▶ The data
- Opening Delimiter -
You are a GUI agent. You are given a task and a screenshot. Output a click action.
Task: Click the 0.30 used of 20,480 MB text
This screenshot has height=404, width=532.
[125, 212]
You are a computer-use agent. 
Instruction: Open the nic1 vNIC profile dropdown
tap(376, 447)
- Closing Delimiter -
- Opening Delimiter -
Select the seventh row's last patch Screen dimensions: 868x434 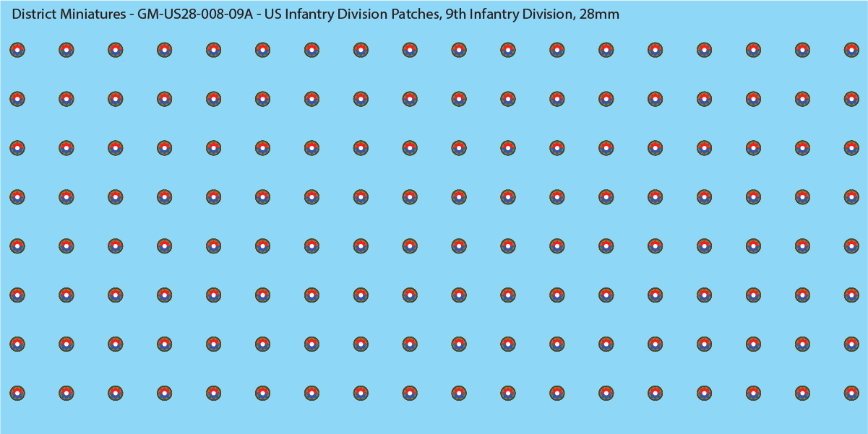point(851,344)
- Closing Delimiter -
▶ Instructions to follow
Extract every line from the records above that contains the word "agent".

▶ Response to this task
You are a GUI agent. You are given a task and a screenshot. Output a click action.
You are a computer-use agent. 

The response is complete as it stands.